I've just been asked a question which I know nothing about and was wondering if anyone here can help.

I have a friend who is a DJ, and uses his Dell Windows laptop on his gigs, think he stores his music collection on it, as well as controlling the lights and lasers. Anyway he explained to me that he needs to get his DPC latency down to below 100ms, which apparently is extremely difficult to do on Windows OS, as it's not a "real time" operating system.

What is the situation with Macs? is there such a thing as DPC? and what would be the latency, on say, a 17" core i7 MBP?

Thanks, I know it's a strange one, but thought I'd ask the experts here.
 
I am also quite interested in knowing about the DPC situation with MBP's. I've had a lot of troubles with this on Windows systems, but I can't find any reports of DPC spikes on Macs, so I'm thinking of getting a MBP 13" (looking forward to tomorrows apparent revelation). Also I can't find any DPC checker tools for mac.

Does anyone know?
 
From a trivial amount of searching I already know that DPC is a Windows-only term. Since that particular way of working with drivers only exists on Windows, it is meaningless on MacOS.

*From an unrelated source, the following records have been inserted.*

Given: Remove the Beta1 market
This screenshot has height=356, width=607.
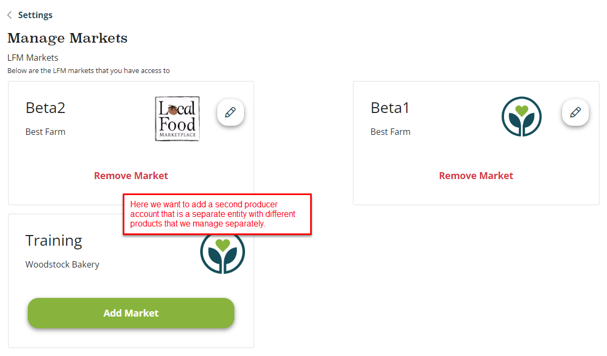Looking at the screenshot, I should click(x=476, y=175).
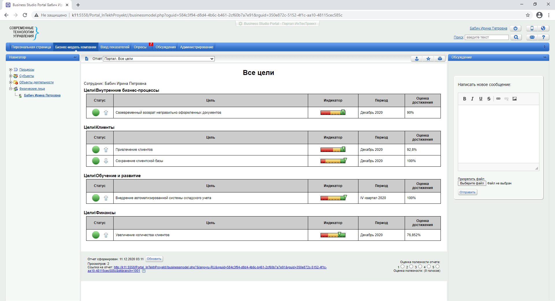Click the envelope mail icon button

[532, 37]
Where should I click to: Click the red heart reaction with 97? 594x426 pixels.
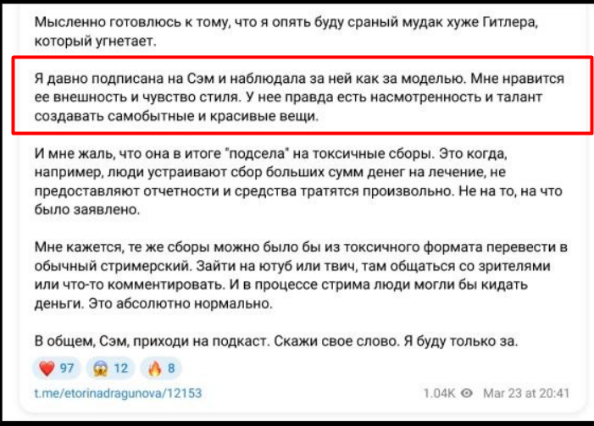pos(58,368)
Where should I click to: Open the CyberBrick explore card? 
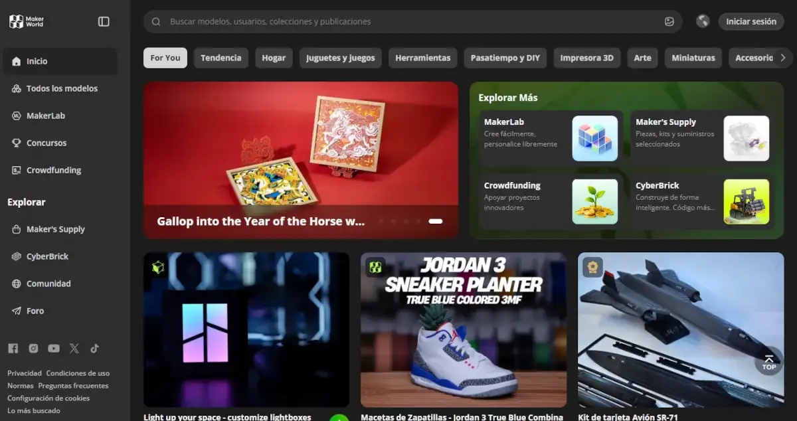[703, 201]
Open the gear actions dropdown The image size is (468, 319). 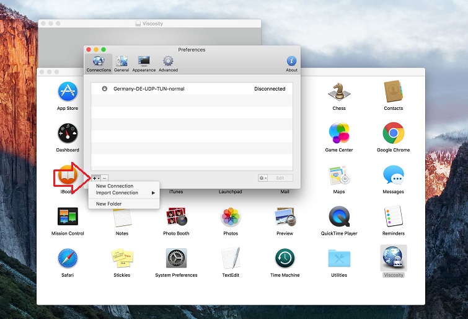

What you really want for audio applications is to keep the latency down. MacOS has always been a strong platform for audio because they keep some real-time features around for things like this. Note, MacOS X is not a true real-time OS (there is no hard guarantee of latency and processor slices), but only has a few features from that set.

You need to actually try out your workflow on MacOS, and prove that it works for what you need it to. There is no single metric that is going to work like that.